Portfolio growth over the past several years caused First Liberty Bank to examine the relationship between house lending limits and legal lending limits. As the bank began this analysis, it attempted to determine the industry standard for calculating house lending limits. This article describes the research that accompanied this effort and conclusions that may be drawn from the findings.

"Old-timers" may recall the period ending in the early to mid-1970s as a time predating credit officers as we think of them today. It was a time during which most banks vested loan approval on the line side of the bank. In many institutions that sought to control the credit approval process, the ultimate approving authority was commonly the loan committee, usually chaired by the senior loan officer. In some institutions, senior lenders had the ability to grant legal limit loans to a single borrower. Loans were underwritten in a much more liberal atmosphere and without the current systems of internal quality controls and independence. such concentrations of credit risk were one of the contributing factors to the banking crisis of the early 1970s.

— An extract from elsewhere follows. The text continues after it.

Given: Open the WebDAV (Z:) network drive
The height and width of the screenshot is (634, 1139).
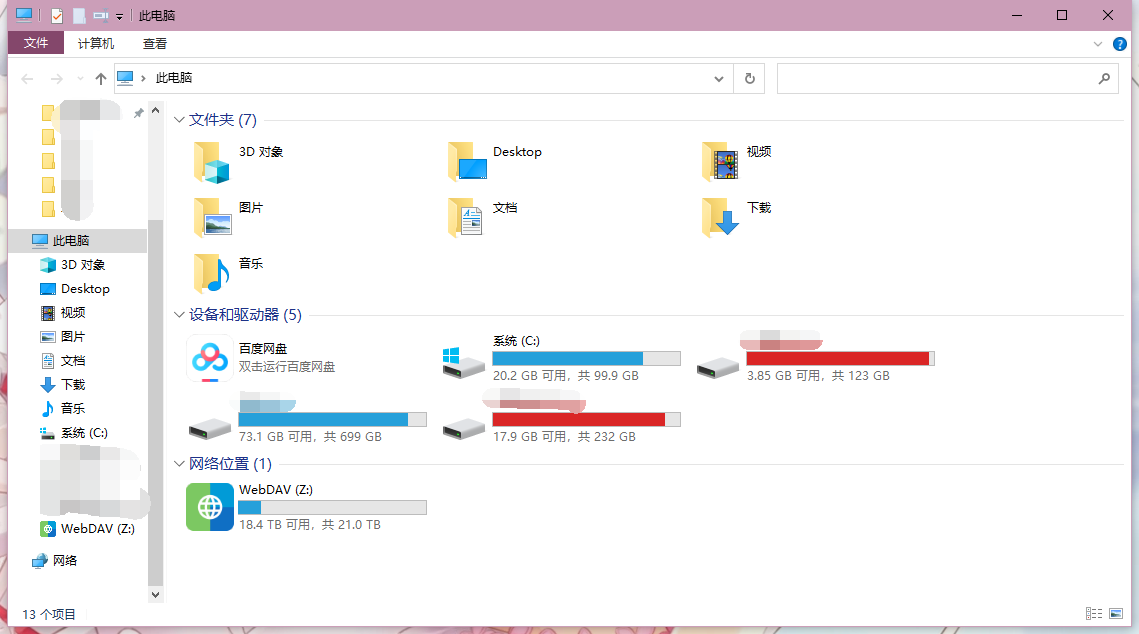Looking at the screenshot, I should click(210, 507).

The concept of a "house limit," as opposed to the statutorily defined legal lending limit, therefore, probably dates to the mid-1970s. To be sure, some banks had this tool in place before that time, but the concept of limiting the amount of credit available to a single borrower to a level more restrictive than is legally required did not become commonplace until much later. The pressure to establish lower credit limits often came from the various examination agencies that "encouraged" bank management to consider self-imposed lending limits as a portfolio risk management tool. House limits served to avoid an unduly high concentration of credit exposure to a single borrower - a key element in the problems of this earlier era.

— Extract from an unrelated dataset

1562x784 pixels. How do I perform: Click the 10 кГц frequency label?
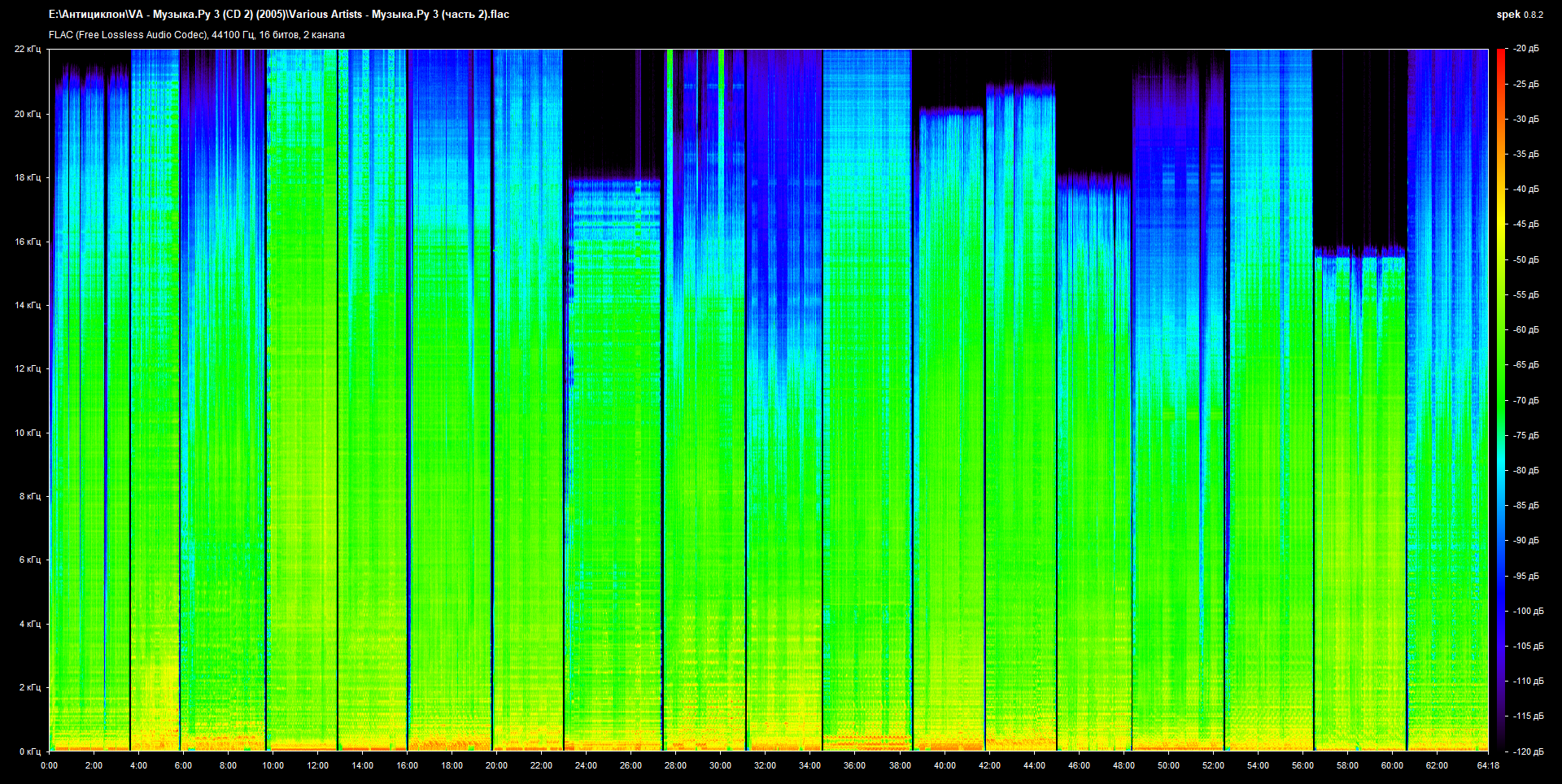point(28,433)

As First Liberty began to study the relationship between its house and legal limits, the bank attempted to tap into the base of available data that might reveal the standard practices within the industry. Armed with such knowledge, the bank hoped to incorporate the industry's best practices into its own model of what the internal lending limit should be.

Following a fruitless search, it became evident that no such standard existed. There had been some internal discussions on this issue among the banking regulators, and many banks in the U.S. and Canada had wrestled with the issue individually. However, there was no standard within the industry to guide First Liberty in its deliberations.

Consequently, the bank turned to the network and contacts available through RMA - dozens of institutions across the country - to see how they approached this problem. Data were analyzed from larger banks ([greater than]$10 billion in assets), mid-sized banks ($1-$10 billion in assets), and smaller banks ([less than]$1 billion in assets). While not scientific in its approach, this grouping did point out the various levels of formality involved as banks of different size wrestled with this issue. The results were very interesting.

Larger Institutions Had Most Formal Approach

As might be expected, the larger institutions, which typically have more refined credit systems, had the most formal approach to the issue of house limits. Typical in the larger institutions was a tiered approach using a bank's internal loan pass grades for its tiers. For purposes of illustration, in an institution with five pass grades, the house limits were frequently stratified in the following manner:

Loan Grade 1    50% of legal limit
Loan Grade 2    40% of legal limit
Loan Grade 3    30% of legal limit
Loan Grade 4    20% of legal limit
Loan Grade 5    10% of legal limit

Interestingly, the ranges within risk grade varied widely among the banks surveyed - from a high of 75% to a low of 32% of the legal limit for Grade 1 facilities. In the Grade 5 tier, the ranges were from a high of 15% to a low of just 4% of the legal limit. …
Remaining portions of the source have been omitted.